Certainly Newsweek can’t be blamed for how people may react to a story. I went into a deep depression once when the magazine gave a “down” arrow to The Wiggles, but I blamed Captain Feathersword for that one.
In the Guantanamo case, however, Newsweek is at least somewhat at fault. Why? Because the story, it turns out, was wrong. Or as some might say, “not entirely correct.”
Newsweek apologized for the story, which among other things claimed that military personnel had flushed a Quran down a toilet (funny, that’s usually where I read my Newsweek). But Mark Whitaker, Newsweek’s editor, stopped short of saying the magazine did anything wrong and defended the use of unnamed sources.
“Everybody did what they were supposed to do,” Whitaker said. “We were dealing with a
credible source….We approached officials for comment….We fully disclosed the whole chain of events so the public could reach its own conclusions,” he said. “I don’t see what we did professionally wrong in this case.”
What Newsweek did “wrong” is what too many journalists do, and that’s give protection to sources not because the sources are courageous, but because they are cowards. Going “off the record” allows sources to tell more than they may really know, and frees them from any consequences afterward. I agree with Dan Gillmor that using unnamed sources is a “shoddy practice” and should “generally stop.”
A quick mea culpa – I used unnamed sources when I was a reporter. I covered politics in California and Missouri, and there were times when allowing sources to go “off the record” was the only way I could have a fighting chance of beating the competition. But I often agonized over those decisions, and never slept very well when those stories hit the streets. The source had protection, but my name was the one in print.
Newsweek has opted for apologies over accuracy. The magazine can retract all it wants, but it doesn’t matter now. Retractions and half-hearted “my bads” are not going to make anyone in the Arab world believe the original story wasn’t the true version.

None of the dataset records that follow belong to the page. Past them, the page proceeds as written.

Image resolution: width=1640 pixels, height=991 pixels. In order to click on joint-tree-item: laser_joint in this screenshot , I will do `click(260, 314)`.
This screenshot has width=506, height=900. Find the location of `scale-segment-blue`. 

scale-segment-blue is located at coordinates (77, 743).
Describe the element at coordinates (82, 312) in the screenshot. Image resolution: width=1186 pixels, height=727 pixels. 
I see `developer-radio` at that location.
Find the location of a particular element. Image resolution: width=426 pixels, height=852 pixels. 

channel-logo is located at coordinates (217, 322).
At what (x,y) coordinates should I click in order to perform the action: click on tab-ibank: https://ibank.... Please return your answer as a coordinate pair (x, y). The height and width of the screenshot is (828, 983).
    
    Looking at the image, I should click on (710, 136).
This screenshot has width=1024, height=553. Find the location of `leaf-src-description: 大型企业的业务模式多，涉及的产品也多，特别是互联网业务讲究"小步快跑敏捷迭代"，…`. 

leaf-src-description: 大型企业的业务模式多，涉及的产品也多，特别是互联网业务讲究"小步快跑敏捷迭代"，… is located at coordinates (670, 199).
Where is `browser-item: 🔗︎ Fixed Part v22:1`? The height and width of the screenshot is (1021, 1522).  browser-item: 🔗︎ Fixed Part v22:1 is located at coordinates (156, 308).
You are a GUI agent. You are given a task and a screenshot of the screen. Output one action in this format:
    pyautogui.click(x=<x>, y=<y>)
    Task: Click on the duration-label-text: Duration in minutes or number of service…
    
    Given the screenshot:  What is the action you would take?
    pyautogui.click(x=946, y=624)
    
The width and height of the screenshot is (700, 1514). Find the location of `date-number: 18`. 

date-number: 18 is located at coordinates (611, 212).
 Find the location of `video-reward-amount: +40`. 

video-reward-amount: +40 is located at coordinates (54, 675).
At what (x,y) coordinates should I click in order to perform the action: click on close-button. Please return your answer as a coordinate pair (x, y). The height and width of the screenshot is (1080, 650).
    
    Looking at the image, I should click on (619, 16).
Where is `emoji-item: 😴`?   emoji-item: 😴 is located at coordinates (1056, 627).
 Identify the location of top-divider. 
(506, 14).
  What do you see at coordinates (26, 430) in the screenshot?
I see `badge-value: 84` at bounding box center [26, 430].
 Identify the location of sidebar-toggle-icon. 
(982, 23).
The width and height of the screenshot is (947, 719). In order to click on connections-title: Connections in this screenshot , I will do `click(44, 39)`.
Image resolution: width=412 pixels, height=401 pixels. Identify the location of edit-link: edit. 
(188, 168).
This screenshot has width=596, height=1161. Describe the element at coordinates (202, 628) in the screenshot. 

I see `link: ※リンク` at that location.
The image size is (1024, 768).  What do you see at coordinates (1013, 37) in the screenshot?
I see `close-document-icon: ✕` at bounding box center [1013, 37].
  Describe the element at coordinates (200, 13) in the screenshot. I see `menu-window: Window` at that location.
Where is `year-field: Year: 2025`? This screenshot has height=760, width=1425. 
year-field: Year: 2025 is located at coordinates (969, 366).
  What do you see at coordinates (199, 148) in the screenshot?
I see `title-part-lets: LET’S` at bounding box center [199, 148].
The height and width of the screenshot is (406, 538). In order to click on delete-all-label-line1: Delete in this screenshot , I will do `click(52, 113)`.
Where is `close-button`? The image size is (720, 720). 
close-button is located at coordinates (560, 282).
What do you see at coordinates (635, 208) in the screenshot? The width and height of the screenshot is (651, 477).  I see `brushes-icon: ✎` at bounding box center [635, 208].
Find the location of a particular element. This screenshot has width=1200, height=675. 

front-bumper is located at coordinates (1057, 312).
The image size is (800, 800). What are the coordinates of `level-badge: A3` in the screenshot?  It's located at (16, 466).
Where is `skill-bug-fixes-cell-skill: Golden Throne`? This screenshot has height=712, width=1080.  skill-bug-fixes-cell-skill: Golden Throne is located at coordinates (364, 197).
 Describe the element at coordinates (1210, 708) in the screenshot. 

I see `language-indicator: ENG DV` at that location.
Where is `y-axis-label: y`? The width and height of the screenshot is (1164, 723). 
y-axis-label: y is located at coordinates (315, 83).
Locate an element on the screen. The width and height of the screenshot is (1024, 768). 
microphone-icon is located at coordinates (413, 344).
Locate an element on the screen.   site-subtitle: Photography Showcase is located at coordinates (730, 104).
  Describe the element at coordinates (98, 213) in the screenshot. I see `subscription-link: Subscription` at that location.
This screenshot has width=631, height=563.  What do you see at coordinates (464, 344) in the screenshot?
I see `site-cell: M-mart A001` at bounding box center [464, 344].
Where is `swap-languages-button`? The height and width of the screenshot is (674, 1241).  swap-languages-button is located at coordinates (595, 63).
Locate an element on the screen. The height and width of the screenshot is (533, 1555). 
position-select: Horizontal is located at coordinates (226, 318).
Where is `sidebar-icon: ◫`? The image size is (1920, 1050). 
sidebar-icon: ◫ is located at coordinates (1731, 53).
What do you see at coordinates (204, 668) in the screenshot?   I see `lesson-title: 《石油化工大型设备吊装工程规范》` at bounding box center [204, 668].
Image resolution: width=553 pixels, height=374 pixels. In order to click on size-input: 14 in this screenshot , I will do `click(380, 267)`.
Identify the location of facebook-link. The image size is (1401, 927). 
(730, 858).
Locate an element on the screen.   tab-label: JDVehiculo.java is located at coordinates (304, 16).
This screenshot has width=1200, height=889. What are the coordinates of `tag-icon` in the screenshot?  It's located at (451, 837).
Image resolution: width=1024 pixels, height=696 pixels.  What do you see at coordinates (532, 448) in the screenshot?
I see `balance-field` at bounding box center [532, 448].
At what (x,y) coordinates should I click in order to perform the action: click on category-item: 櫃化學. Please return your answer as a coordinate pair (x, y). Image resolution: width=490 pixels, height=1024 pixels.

It’s interesting how just a matter of months ago some in the “mainstream media” were belittling citizen journalist bloggers for spreading rumors and not “fact checking” like “real” journalists. Some of those accusations may have been valid, but as far as I know, no one has been killed because of something written on a blog post. The “mainstream media” still has far greater power and influence – let’s hope they use it more wisely.